Air pollution varies significantly with season: the winter sees very high particulate matter levels, which improve during the summer, and clear up during the monsoons. In addition, air quality levels can differ substantially within a city. Figure 1 shows the annual average of 27 monitors in Delhi that had data available for more than 90% of the days in 2018. Annual PM 2.5 concentrations varied from about 2-times the Indian standard to 3.6-times. Given this range, comparing information across different sets of monitors across different years can lead to erroneous conclusions.

Figure 2 shows large gaps in the monitoring data in 2016 and 2017. Not a single monitor had data available for every month in this period. 

However, Figure 2 also shows that Delhi has substantially expanded its monitoring network in this period: in 2018, 37 monitors measured Delhi’s air quality, with data from 27 of these available 90% of the days. Compare this to 11 monitors in 2016, of which only two were available 90% of the days. 

Figure 2: Large Data Gaps In 24-Hr PM 2.5 Measurement, And Expansion Of Monitoring Network In Delhi

Note: The white spaces in the middle of the columns indicate missing data.

Missing data make historical comparisons difficult. Since pollution levels vary substantially both by season and by monitor, statistical parameters such as annual averages can get skewed one way or the other, making comparisons meaningless. 

Therefore, we need to restrict ourselves to monitors sending regular measurements throughout the year. As Table 1 shows, not many monitors have adequate data availability in any two years we need to be able to compare, and none in all three.  

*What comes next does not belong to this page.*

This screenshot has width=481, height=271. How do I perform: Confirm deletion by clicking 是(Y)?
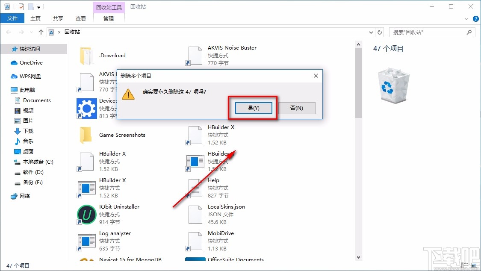tap(253, 108)
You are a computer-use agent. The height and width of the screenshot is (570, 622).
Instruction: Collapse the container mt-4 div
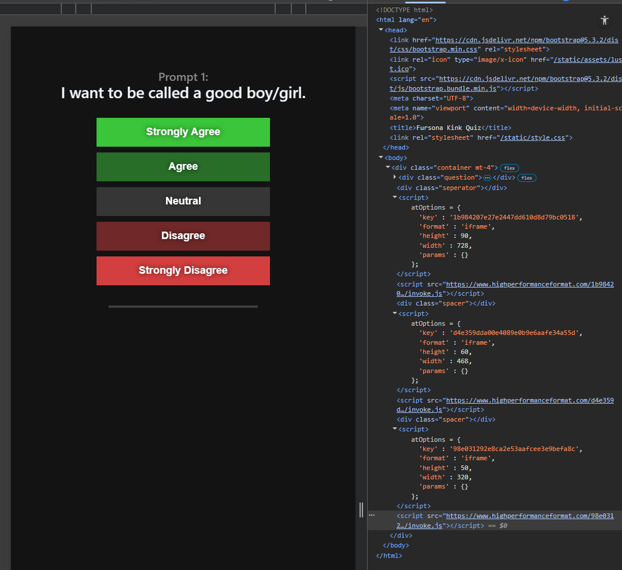388,167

Table 1: Data Availability Across Monitors From 2016 To 2018 In Delhi
Year(s) Monitors With Data Available At Specified Levels,Out Of Total Monitors At The Time
More than 90% of days More than 80% of days More than 70% of days
2016 2 / 11 # 4 / 11 7/ 11
2017 1/ 17 # 4 / 17 5 / 17
2018 27 / 37 31 / 37 32 / 37
Both 2016 and 2017* 0 / 11 0 / 11 2 /11#
Both 2016 and 2018* 2 / 11 4 / 11 7/ 11
Both 2017 and 2018* 1 / 17 4 / 17 5 /17

* Monitors with data availability at levels mentioned in each of these two years
#  RK Puram and Shadipur had >90% availability in 2016 and 2018, and Mandir Marg in 2017 and 2018. For 2016-17, no monitors had more than 80% availability both years, with IHBAS and Mandir Marg at >70% in both 2016 and 2017.

To measure how pollution levels changed between 2016 and 2018, we can only compare across monitors with reasonably high data availability in each of these years. No monitor is available for more than 80% of the days in all three years. As a second-best approach, we compare between pairs of years using groups of monitors with high data availability in each of the two years being compared.

Has air quality improved in Delhi?

Let us consider monitors with 80% availability or more in each of the years being compared. With this threshold, Table 1 shows that there is no monitor available to compare 2016 and 2017. To compare the other two pairs of years (2016-18, and 2017-18) the missing data force us to rely on two entirely distinct groups of four monitors (see Figure 3).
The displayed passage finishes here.